[Source data]
<<<<

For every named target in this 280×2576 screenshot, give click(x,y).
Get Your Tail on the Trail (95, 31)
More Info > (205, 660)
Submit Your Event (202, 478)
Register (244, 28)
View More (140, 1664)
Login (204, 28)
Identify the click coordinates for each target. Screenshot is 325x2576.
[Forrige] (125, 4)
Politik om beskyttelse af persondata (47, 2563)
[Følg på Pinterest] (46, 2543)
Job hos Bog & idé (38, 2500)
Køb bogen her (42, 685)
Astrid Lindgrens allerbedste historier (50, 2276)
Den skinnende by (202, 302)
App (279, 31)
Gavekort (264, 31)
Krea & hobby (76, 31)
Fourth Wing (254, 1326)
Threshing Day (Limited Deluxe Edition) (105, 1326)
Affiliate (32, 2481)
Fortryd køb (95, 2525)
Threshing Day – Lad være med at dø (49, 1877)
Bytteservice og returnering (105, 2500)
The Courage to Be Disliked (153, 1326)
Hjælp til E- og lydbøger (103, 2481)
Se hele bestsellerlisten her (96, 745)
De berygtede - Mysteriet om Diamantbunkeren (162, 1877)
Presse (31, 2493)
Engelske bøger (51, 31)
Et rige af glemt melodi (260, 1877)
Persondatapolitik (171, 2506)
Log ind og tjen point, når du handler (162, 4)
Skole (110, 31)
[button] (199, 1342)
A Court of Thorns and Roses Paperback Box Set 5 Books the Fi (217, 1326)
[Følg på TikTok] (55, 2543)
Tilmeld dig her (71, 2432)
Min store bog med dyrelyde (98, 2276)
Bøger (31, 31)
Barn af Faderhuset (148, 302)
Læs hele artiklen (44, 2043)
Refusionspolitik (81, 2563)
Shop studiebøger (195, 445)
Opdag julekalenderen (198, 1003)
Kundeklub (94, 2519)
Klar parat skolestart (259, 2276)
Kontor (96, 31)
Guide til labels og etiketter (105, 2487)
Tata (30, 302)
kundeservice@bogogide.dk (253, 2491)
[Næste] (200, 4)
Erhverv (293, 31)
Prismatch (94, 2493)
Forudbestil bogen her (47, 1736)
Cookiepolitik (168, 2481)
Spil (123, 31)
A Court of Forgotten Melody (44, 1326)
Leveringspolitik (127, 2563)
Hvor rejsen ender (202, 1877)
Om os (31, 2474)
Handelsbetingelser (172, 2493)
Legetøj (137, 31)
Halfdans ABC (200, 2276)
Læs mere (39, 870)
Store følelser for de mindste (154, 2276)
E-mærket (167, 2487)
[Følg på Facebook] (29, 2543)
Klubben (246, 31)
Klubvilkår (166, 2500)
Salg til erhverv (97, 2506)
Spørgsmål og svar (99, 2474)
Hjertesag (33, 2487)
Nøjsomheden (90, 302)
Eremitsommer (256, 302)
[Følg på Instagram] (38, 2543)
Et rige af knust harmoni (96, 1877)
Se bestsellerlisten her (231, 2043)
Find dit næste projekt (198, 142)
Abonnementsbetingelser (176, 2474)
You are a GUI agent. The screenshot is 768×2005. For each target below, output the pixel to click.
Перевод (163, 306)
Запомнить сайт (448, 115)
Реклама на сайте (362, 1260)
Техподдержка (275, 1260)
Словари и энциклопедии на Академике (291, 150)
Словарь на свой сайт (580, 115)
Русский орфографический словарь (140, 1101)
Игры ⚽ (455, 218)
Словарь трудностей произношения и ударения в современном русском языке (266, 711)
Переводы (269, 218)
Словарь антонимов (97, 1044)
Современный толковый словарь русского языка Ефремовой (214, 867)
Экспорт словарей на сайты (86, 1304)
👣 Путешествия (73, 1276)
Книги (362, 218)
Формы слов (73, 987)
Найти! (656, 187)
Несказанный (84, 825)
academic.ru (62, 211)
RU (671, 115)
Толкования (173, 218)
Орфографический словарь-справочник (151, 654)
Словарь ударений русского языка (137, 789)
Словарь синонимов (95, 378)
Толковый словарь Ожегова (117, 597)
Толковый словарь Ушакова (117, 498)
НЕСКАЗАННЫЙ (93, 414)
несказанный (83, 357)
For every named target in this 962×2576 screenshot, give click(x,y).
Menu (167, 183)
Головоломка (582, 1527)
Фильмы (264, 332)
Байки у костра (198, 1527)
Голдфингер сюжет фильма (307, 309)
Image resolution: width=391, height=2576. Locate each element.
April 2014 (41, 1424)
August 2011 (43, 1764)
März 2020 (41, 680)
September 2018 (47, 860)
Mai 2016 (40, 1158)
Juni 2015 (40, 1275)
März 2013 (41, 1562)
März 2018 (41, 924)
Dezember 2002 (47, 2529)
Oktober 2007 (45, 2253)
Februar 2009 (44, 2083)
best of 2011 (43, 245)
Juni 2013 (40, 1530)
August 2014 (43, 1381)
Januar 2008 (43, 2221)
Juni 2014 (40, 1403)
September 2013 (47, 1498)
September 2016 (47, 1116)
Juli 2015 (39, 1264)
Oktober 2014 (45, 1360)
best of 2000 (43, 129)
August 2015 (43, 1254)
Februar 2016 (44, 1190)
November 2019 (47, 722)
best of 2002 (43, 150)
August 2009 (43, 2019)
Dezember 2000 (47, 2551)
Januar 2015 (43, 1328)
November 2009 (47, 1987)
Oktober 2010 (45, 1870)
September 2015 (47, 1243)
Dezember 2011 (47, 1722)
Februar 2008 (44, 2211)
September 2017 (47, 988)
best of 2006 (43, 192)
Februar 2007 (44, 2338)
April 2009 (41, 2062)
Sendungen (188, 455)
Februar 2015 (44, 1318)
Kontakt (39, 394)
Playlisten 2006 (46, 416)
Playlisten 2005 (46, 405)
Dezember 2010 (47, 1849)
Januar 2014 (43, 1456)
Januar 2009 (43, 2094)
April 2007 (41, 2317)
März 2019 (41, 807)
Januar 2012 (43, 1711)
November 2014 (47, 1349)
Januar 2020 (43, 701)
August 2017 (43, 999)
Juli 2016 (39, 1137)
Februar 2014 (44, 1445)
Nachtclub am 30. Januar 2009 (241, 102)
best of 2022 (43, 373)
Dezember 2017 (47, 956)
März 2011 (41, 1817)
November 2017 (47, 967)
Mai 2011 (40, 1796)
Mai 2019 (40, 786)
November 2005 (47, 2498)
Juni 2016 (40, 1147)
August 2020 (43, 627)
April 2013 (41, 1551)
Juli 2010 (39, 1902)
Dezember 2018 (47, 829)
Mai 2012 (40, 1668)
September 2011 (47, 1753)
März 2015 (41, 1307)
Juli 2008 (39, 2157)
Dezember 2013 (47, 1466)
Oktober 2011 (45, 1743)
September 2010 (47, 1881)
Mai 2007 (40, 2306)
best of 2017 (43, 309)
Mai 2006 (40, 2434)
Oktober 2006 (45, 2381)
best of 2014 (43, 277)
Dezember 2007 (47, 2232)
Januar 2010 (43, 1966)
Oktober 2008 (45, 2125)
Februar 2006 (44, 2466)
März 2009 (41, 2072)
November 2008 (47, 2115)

>>>>

▶ [YOUR GOAL] The expected answer is a copy of each line in the records that holds the word "языка".

▶ [RESULT FOR THIS EXERCISE]
Современный толковый словарь русского языка Ефремовой (214, 867)
Словарь ударений русского языка (137, 789)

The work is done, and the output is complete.